6. Pertanyaan dari Bapak Hironimus
Bisa minta 5 ide inovatif untuk internal marketing di retail atau hospitality company?
Jawaban: Kalau dalam proses pekerjaannya karyawaan, kita bisa bikin lomba, kalau retail misalnya waktu saya di restoran, saya ingin makanan baru ini bisa laku ”bagi yang bisa menjual 10 porsi dalam jangka waktu sekian hari, maka akan mendapatkan reward” rewardnya tidak harus dari kantong perusahaan, bisa kita cari, kita punya supplier, kita bisa saja kerjasama sama suppliernya. Itu bisa beruntun, bukan hanya untuk karyawan, tapi juga buat kita, suppliernya manfaatnya.
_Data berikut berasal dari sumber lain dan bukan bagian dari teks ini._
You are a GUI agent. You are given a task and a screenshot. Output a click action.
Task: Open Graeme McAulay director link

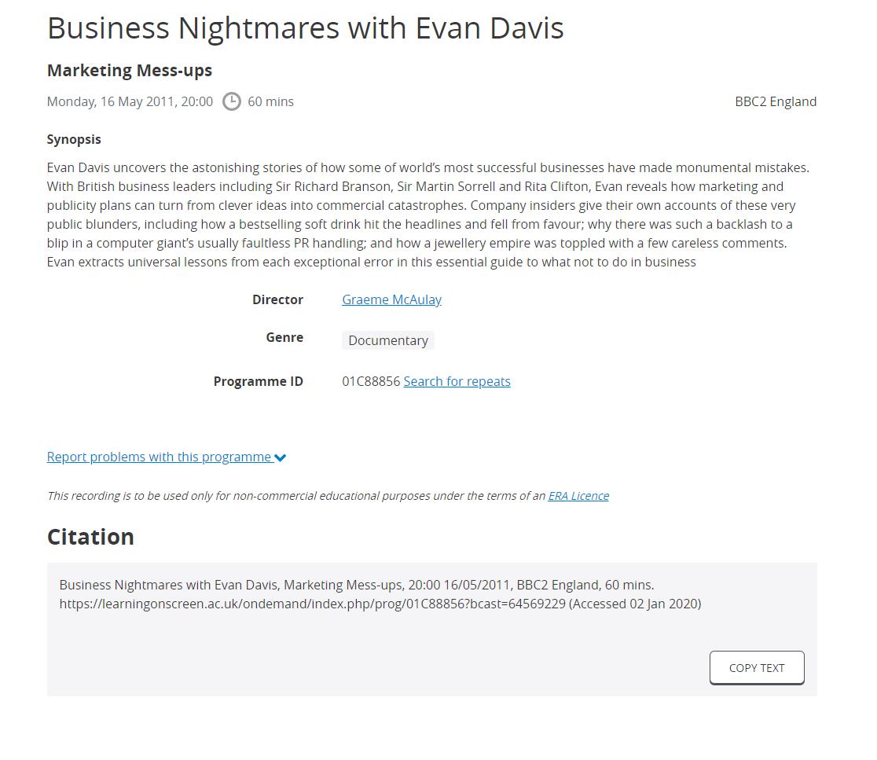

Kalau mau secara menyeluruh juga bisa, contoh kita punya target penjualan di retail, penjualan kita misalnya sekian di bulan ini, misalnya harus tembus 750 juta targetnya dan ketika itu tembus kita harus menyisakan sedikit untuk kasih reward ke karyawan kita, seperti jalan-jalan ke suatu tempat atau piknik, dan kita juga bisa libatkan supplier, karena supplier dapat reward dari kita. Artinya dengan rezeki kita bertambah, kita juga beli bahan baku dari supplier itu lebih banyak.